On Monday, November 13, Total’s CEO, Patrick Pouyanne, told CNNMoney’s Emerging Markets: “Either we can do the deal legally if there is a legal framework. If we cannot do that for legal reasons, because of change of regime of sanctions, then we have to revisit it.”
Total was one of the first energy companies to sign an agreement with Iran over South Pars - the world’s largest gas field. Total wants to develop phase 11 of the field as part of a multi-million dollar deal.He continued: “If there is a sanctions regime [on Iran], we have to look at it carefully. We work in the US, we have assets in the US, we just acquired more assets in the US.”
Potential Sanctions
This comes just one month after Donald Trump refused to certify Iranian compliance with the nuclear deal (formally known as the Joint Comprehensive Plan of Action or JCOPA) and asked Congress to decide whether to reinstate sanctions that were lifted under the 2015 agreement.

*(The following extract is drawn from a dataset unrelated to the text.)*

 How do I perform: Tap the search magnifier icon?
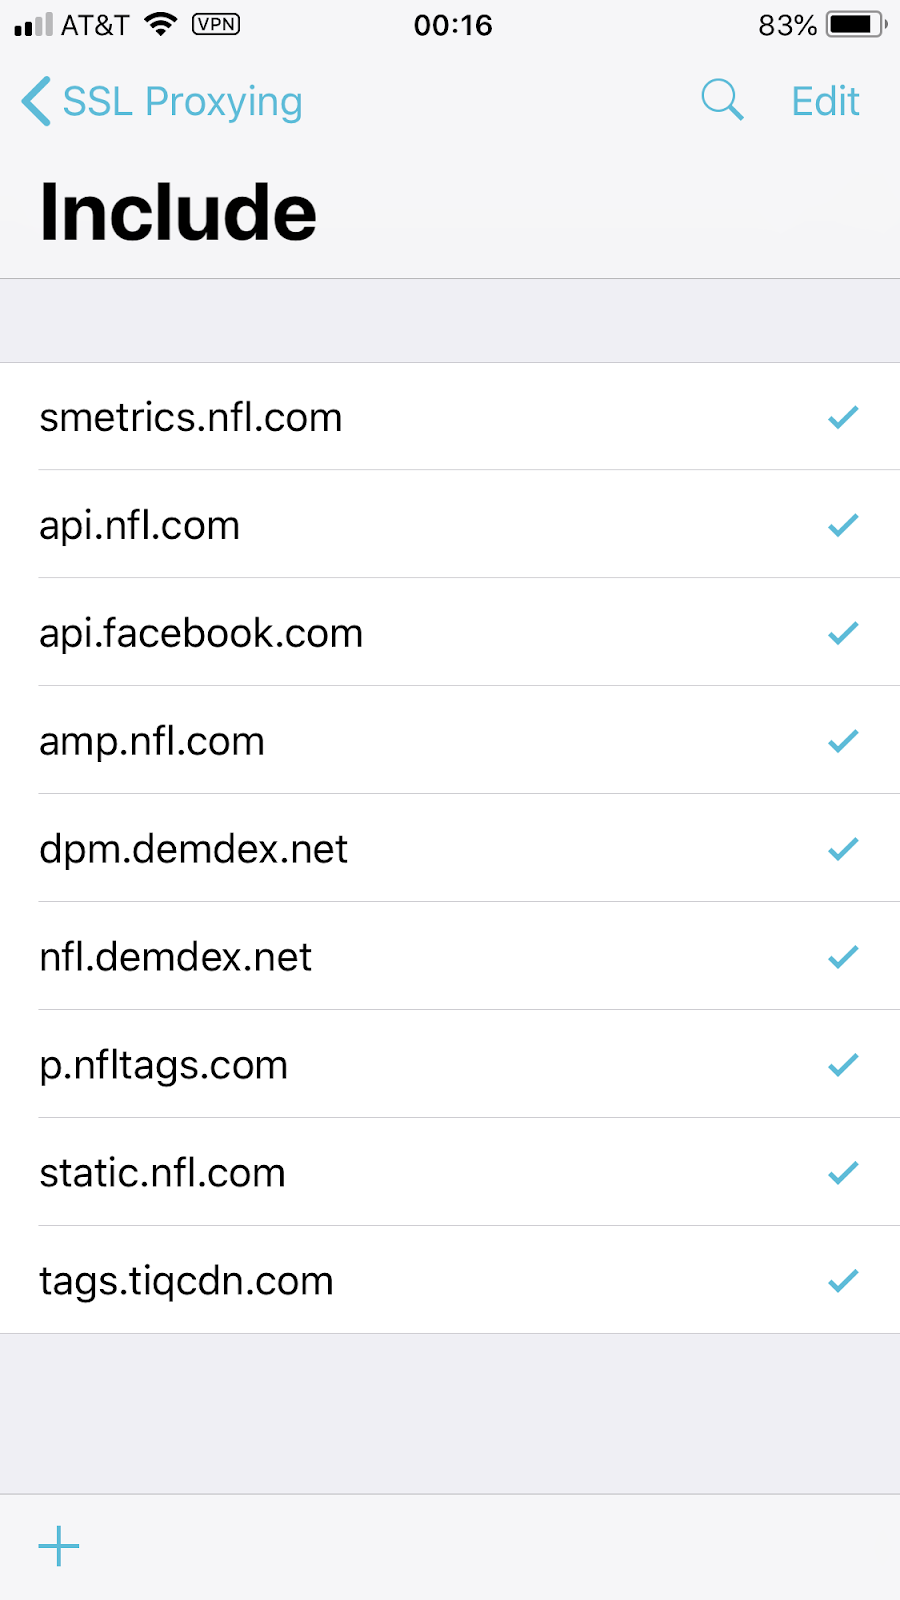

Congress has until mid-December to decide whether they will reinstate old sanctions or add in new ones. Trump has also warned that he may yet pull out of the JCPOA altogether.

All of this makes companies very wary about doing business in Iran- with many declining to do business in Iran until the decision has been made- but it shouldn’t just be the risk of US sanctions that stop international investment in Iran.

Funding Fascism

Much of the Iranian economy is controlled by the paramilitary Revolutionary Guards Corps (IRGC) which answers to no one but the Supreme Leader Ali Khamenei.

The majority of so-called private businesses in Iran are actually operated by the IRGC and they funnel the money into their own back pockets or into the Iranian military which means that companies investing in Iran are merely propping up a fascist Regime and are actually funding:

• suppression of the Iranian people (including rising executions, imprisonment of activists, journalists and marginalised groups)

• support for the Bashar-Assad dictatorship in Syria

• the launching of missiles against US allies (as the Iran-backed Houthis recently did to Saudi Arabia)

• the North Korean nuclear missile programme

• support for terrorism worldwide

Is this what these businesses want to fund?